Start of DATASET

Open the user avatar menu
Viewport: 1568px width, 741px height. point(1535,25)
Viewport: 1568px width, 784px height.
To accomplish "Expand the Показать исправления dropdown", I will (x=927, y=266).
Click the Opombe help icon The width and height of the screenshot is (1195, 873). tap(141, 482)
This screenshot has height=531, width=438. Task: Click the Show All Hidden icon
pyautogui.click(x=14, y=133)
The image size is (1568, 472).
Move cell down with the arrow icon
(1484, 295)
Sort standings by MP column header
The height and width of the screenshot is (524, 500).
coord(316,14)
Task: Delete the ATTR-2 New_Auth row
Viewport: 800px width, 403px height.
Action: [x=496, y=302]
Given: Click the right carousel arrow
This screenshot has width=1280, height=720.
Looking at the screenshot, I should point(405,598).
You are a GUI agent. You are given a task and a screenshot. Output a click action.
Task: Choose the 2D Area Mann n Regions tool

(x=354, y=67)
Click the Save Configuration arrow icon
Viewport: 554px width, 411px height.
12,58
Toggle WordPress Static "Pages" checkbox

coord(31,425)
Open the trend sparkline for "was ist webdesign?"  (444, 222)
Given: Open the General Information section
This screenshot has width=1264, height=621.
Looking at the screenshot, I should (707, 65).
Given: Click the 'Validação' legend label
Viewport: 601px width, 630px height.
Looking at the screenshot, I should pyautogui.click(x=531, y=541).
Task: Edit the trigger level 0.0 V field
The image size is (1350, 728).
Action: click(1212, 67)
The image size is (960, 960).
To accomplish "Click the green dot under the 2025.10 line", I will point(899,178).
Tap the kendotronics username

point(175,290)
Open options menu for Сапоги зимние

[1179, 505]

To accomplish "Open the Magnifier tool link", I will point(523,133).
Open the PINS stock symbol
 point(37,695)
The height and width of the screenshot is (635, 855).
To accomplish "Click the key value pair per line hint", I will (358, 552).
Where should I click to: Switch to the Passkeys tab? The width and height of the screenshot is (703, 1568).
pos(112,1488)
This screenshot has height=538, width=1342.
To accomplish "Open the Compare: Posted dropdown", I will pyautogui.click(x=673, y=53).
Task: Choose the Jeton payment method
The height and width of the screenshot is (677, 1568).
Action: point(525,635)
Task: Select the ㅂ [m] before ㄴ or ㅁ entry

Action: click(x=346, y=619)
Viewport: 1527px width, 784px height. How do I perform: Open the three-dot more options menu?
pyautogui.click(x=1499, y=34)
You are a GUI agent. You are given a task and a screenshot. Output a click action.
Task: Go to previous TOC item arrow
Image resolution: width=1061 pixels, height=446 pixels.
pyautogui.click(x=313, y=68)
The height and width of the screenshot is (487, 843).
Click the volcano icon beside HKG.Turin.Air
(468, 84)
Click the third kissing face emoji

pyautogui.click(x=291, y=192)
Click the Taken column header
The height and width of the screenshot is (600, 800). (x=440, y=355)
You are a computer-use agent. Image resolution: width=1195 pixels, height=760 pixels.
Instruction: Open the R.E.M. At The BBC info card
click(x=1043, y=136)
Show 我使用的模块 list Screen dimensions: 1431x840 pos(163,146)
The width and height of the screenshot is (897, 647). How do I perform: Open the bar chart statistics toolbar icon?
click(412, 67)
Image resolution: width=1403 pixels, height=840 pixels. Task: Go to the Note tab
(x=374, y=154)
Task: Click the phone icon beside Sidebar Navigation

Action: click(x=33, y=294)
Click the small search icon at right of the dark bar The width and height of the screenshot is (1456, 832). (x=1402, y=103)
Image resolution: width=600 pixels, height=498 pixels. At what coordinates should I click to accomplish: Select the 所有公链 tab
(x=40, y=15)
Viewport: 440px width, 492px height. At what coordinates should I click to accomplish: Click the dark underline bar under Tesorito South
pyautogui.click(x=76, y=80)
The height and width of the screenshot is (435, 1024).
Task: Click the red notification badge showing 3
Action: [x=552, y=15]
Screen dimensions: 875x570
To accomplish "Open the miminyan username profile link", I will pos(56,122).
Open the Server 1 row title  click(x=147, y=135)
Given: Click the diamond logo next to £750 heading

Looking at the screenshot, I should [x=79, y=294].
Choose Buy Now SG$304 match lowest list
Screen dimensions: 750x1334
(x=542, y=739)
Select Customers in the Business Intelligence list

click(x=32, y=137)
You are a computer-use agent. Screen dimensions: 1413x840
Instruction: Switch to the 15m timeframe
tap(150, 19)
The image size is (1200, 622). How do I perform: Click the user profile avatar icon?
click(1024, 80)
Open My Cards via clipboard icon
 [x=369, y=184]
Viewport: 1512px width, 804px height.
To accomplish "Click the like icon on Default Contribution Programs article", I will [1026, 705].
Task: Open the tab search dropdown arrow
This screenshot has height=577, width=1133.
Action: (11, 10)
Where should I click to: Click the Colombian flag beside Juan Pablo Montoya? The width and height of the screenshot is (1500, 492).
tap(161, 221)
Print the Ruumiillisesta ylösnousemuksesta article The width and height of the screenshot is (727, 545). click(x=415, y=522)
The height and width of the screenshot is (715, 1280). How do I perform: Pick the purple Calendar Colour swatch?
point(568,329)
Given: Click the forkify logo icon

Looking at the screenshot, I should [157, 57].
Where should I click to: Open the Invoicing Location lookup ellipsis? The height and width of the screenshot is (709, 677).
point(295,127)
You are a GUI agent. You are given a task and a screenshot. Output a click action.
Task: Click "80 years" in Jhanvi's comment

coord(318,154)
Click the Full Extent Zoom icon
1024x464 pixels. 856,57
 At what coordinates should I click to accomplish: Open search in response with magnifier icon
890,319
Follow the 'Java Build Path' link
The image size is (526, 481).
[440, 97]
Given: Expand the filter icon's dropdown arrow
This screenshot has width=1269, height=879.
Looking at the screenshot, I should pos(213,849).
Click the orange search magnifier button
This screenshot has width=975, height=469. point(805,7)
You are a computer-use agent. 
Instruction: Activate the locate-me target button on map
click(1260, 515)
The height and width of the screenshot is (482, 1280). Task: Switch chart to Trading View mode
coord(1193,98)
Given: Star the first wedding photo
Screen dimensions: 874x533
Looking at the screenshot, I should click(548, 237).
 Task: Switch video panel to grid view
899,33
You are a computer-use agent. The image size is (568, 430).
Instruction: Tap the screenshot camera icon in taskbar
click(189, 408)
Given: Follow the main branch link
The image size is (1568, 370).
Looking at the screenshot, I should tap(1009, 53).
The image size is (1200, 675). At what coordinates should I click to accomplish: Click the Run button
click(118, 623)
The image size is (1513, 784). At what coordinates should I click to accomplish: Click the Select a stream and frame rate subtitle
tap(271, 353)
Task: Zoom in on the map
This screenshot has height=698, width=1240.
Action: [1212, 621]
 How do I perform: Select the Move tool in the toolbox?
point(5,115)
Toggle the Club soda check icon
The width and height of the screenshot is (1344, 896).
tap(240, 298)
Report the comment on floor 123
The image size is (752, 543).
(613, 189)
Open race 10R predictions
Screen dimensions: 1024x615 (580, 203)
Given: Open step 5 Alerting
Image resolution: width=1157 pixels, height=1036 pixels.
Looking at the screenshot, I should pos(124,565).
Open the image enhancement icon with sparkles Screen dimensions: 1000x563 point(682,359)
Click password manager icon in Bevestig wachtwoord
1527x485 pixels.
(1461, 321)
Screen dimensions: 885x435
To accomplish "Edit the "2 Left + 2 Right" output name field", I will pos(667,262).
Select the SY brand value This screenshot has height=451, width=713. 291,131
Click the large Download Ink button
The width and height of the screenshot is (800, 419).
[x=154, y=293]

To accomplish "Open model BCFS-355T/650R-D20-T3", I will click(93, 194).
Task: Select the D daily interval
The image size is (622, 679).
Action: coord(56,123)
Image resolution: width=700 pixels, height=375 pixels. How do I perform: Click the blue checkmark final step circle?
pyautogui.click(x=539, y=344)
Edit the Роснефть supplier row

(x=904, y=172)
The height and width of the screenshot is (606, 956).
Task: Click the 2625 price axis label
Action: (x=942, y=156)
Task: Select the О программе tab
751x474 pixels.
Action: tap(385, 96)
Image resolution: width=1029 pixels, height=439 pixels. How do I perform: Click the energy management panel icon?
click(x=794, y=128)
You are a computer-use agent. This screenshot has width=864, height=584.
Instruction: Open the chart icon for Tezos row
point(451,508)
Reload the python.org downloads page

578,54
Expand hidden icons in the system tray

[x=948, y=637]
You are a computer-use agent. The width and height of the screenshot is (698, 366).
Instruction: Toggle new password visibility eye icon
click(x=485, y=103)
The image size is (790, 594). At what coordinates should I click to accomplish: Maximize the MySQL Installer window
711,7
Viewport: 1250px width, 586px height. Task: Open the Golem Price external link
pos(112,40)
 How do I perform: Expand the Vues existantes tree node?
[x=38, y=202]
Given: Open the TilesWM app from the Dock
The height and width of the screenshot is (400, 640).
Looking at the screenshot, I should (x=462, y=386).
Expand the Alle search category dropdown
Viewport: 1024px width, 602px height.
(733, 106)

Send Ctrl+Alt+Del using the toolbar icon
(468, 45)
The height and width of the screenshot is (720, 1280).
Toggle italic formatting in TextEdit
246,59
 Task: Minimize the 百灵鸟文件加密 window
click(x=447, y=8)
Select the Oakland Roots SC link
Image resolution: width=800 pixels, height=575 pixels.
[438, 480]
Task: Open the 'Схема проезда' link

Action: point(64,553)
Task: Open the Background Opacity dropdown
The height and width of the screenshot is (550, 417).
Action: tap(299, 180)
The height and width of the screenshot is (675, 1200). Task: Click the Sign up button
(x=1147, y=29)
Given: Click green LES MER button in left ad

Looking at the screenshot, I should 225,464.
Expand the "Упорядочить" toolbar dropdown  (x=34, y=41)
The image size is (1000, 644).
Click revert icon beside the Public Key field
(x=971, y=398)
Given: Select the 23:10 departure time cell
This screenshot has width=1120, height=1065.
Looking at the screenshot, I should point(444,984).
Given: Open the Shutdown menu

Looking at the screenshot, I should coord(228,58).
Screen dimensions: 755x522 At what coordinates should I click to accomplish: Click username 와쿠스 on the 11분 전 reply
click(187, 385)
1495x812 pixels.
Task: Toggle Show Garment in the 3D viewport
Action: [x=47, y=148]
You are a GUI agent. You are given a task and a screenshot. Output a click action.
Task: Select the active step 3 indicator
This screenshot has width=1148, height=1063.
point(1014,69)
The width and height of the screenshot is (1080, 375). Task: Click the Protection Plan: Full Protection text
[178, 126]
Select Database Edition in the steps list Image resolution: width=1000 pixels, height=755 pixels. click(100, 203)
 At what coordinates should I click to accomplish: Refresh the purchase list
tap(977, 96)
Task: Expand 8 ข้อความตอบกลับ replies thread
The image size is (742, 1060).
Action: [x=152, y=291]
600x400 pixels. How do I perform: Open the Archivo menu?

End of DATASET

:: THE PROBLEM ::
Give back, exactly as written, the stretch from the line with "Where should I click to: Click" through the line with "Given: Follow the main branch link", and no other lines from the records above.

:: SOLUTION TO THIS EXERCISE ::
Where should I click to: Click the Colombian flag beside Juan Pablo Montoya? The width and height of the screenshot is (1500, 492).
tap(161, 221)
Print the Ruumiillisesta ylösnousemuksesta article The width and height of the screenshot is (727, 545). click(x=415, y=522)
The height and width of the screenshot is (715, 1280). How do I perform: Pick the purple Calendar Colour swatch?
point(568,329)
Given: Click the forkify logo icon

Looking at the screenshot, I should [157, 57].
Where should I click to: Open the Invoicing Location lookup ellipsis? The height and width of the screenshot is (709, 677).
point(295,127)
You are a GUI agent. You are given a task and a screenshot. Output a click action.
Task: Click "80 years" in Jhanvi's comment

coord(318,154)
Click the Full Extent Zoom icon
1024x464 pixels. 856,57
 At what coordinates should I click to accomplish: Open search in response with magnifier icon
890,319
Follow the 'Java Build Path' link
The image size is (526, 481).
[440, 97]
Given: Expand the filter icon's dropdown arrow
This screenshot has width=1269, height=879.
Looking at the screenshot, I should pos(213,849).
Click the orange search magnifier button
This screenshot has width=975, height=469. point(805,7)
You are a computer-use agent. 
Instruction: Activate the locate-me target button on map
click(1260, 515)
The height and width of the screenshot is (482, 1280). Task: Switch chart to Trading View mode
coord(1193,98)
Given: Star the first wedding photo
Screen dimensions: 874x533
Looking at the screenshot, I should click(548, 237).
 Task: Switch video panel to grid view
899,33
You are a computer-use agent. The image size is (568, 430).
Instruction: Tap the screenshot camera icon in taskbar
click(189, 408)
Given: Follow the main branch link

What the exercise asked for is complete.